◆ Problem to solve ◆
Could you return only the lines that run from the line with "Open Resolve Auto" through the final line of the data, exactly as they stand?

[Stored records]
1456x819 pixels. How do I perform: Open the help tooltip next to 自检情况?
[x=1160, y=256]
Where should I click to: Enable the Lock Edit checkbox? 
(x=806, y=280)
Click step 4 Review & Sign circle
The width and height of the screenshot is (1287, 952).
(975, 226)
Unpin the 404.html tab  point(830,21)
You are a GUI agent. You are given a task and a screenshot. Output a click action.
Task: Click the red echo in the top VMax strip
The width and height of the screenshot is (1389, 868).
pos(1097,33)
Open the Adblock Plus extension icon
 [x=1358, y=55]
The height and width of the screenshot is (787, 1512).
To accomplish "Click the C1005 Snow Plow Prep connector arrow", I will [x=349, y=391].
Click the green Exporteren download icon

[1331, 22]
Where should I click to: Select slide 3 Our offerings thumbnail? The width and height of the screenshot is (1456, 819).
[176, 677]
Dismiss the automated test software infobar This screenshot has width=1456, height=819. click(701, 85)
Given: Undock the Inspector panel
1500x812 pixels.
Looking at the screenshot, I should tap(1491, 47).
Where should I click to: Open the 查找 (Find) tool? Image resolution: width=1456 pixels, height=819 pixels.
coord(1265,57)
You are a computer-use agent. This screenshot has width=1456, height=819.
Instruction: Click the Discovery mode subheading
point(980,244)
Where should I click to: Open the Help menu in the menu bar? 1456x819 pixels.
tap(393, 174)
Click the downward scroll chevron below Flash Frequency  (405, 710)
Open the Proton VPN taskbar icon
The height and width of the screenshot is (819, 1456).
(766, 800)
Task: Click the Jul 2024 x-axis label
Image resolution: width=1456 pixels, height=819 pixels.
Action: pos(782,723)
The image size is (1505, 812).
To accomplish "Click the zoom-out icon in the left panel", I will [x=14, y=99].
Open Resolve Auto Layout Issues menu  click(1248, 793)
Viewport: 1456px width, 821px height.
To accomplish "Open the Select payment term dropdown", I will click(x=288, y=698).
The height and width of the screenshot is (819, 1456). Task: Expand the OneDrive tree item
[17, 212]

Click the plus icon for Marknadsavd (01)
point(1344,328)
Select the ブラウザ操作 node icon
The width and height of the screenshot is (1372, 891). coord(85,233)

◆ Output for this exercise ◆
Open Resolve Auto Layout Issues menu  click(1248, 793)
Viewport: 1456px width, 821px height.
To accomplish "Open the Select payment term dropdown", I will click(x=288, y=698).
The height and width of the screenshot is (819, 1456). Task: Expand the OneDrive tree item
[17, 212]

Click the plus icon for Marknadsavd (01)
point(1344,328)
Select the ブラウザ操作 node icon
The width and height of the screenshot is (1372, 891). coord(85,233)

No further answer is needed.